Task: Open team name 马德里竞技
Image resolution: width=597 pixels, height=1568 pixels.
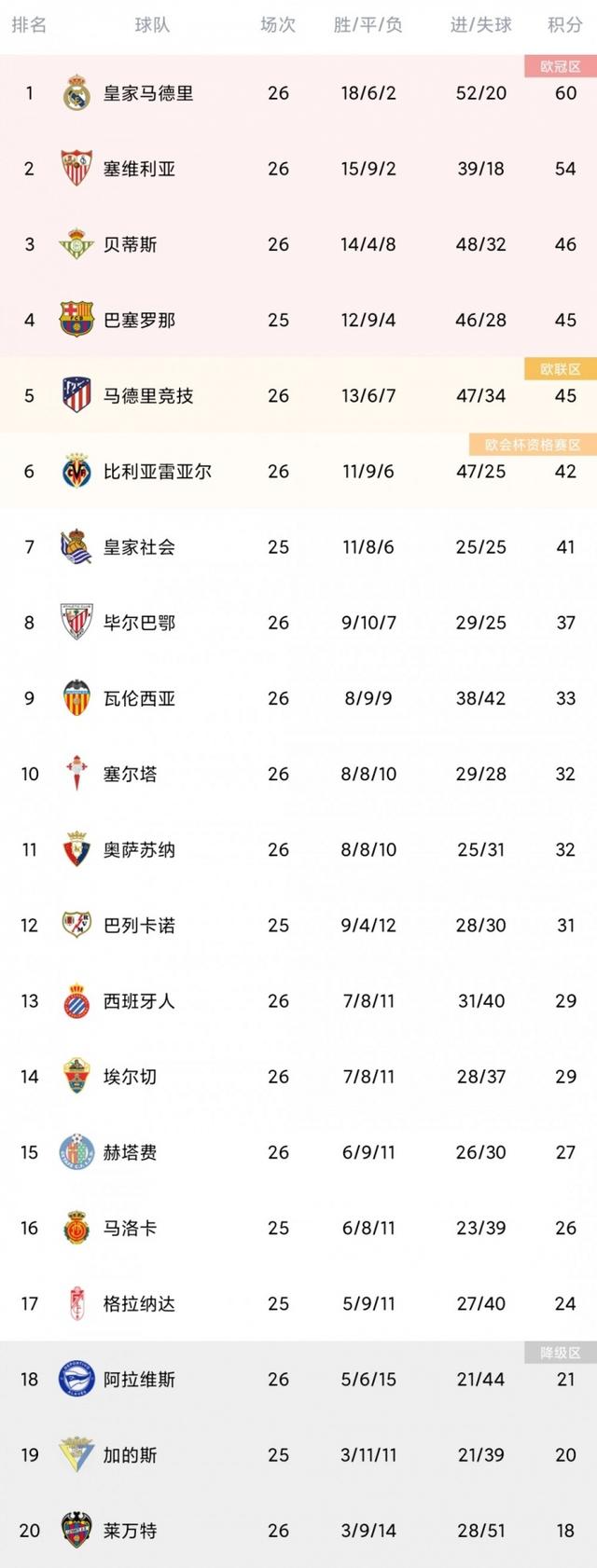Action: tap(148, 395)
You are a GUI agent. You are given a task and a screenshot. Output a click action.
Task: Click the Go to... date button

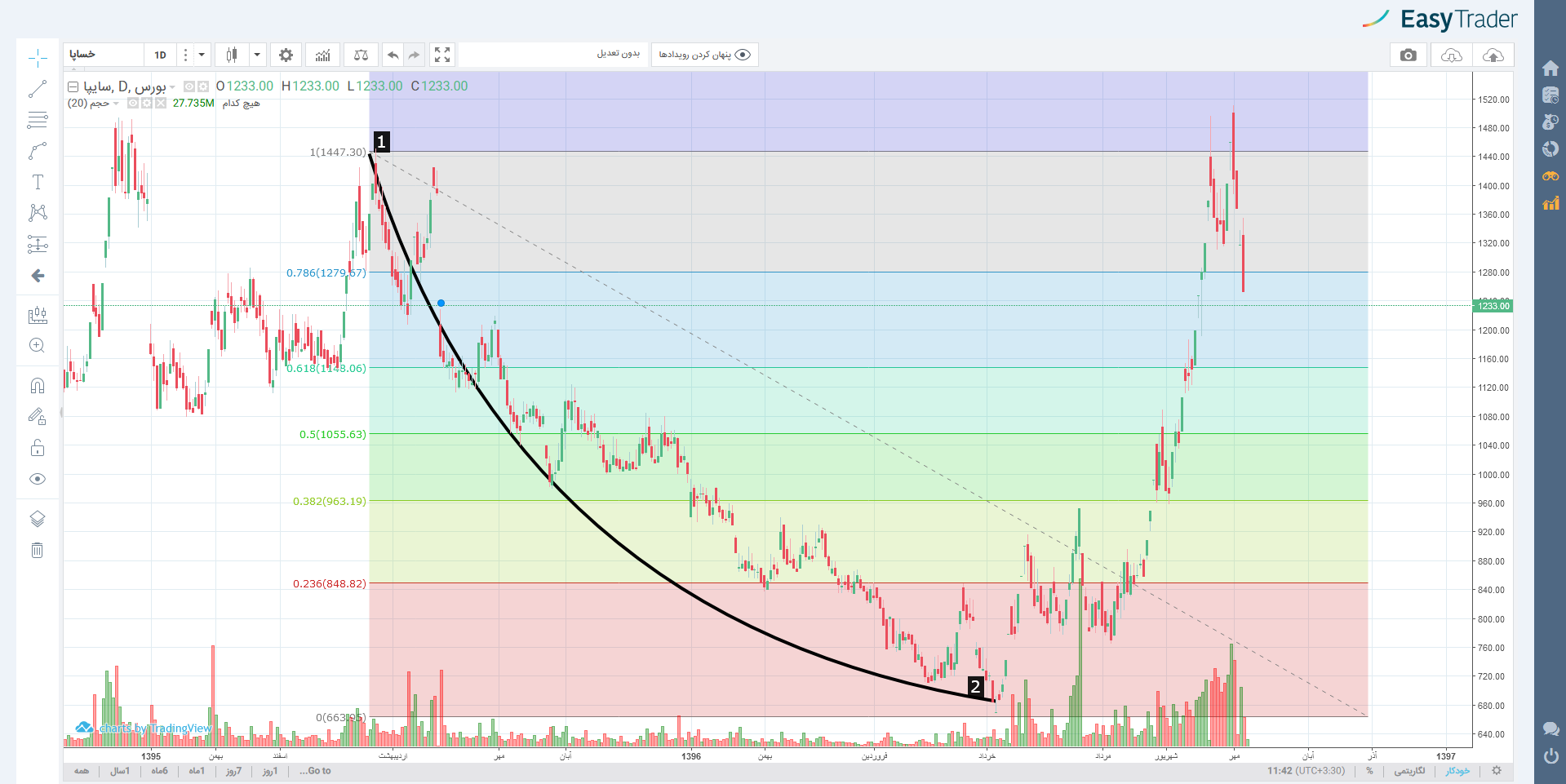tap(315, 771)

--

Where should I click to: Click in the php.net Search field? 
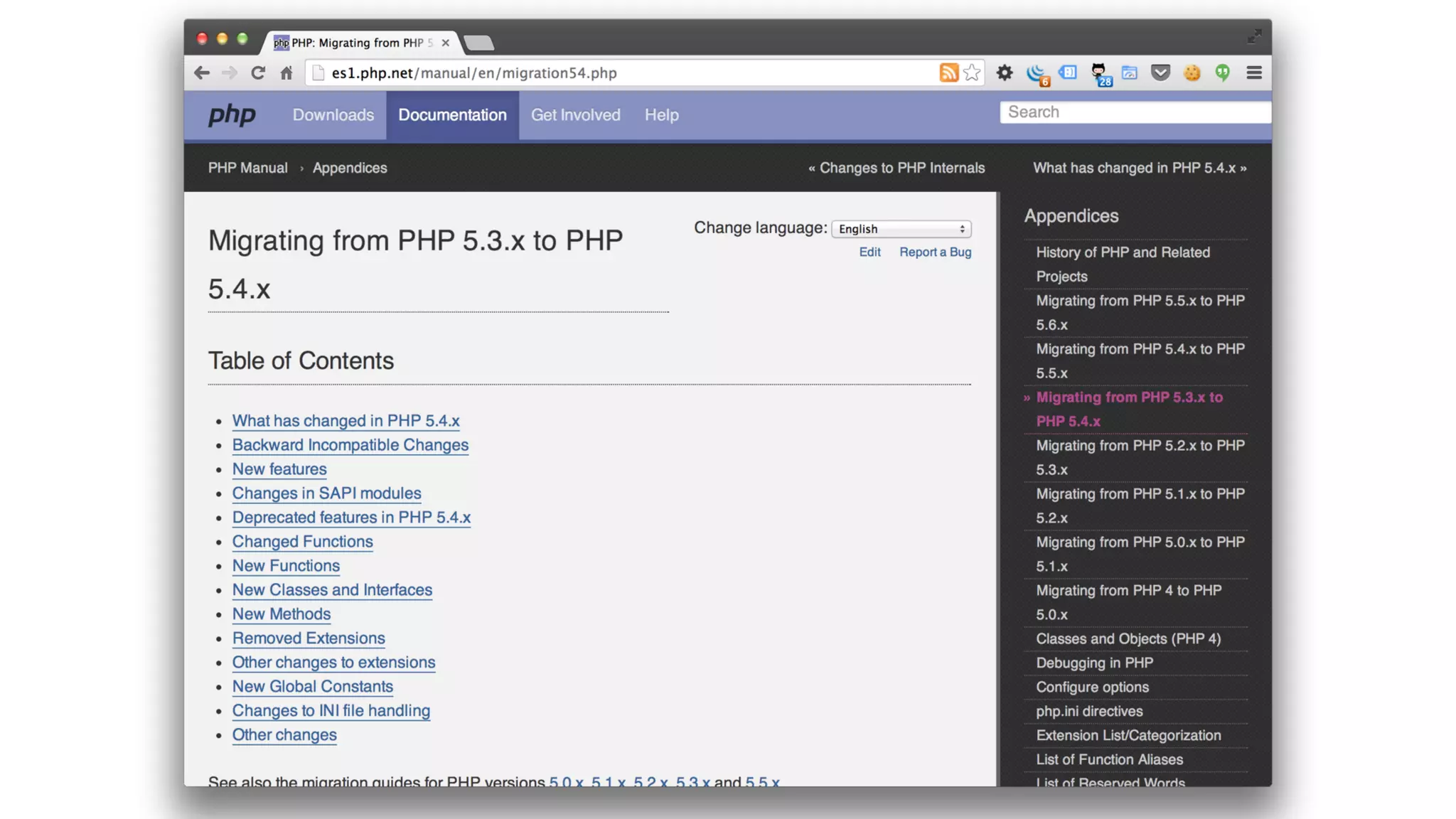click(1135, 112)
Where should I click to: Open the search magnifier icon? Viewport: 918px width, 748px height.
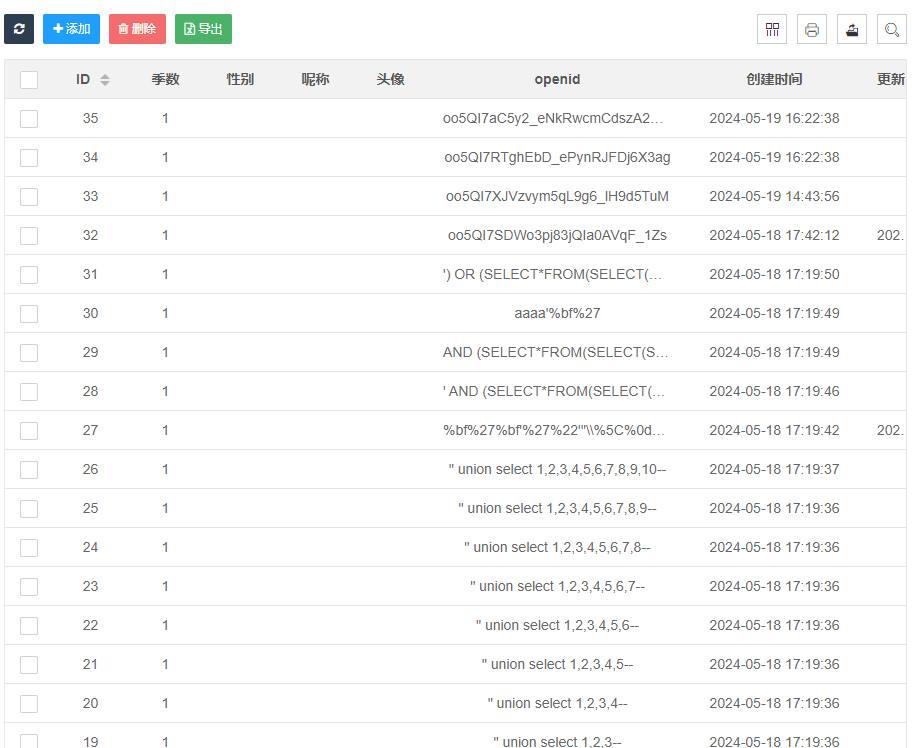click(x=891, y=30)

#### [Yapılacak İş]
"Where should I click to: Click" ifadesinin geçtiği satırdan "click(x=891, y=30)" ifadesinin geçtiği satıra kadar olan satırları, her iki uçtaki satırlar da dahil olmak üzere, hiçbir değişiklik yapmadan yeniden yazınız. Resimleri cevabınıza almayınız.

#### [Görev Sonucu]
Where should I click to: Click in the php.net Search field? 
click(1135, 112)
Where should I click to: Open the search magnifier icon? Viewport: 918px width, 748px height.
click(x=891, y=30)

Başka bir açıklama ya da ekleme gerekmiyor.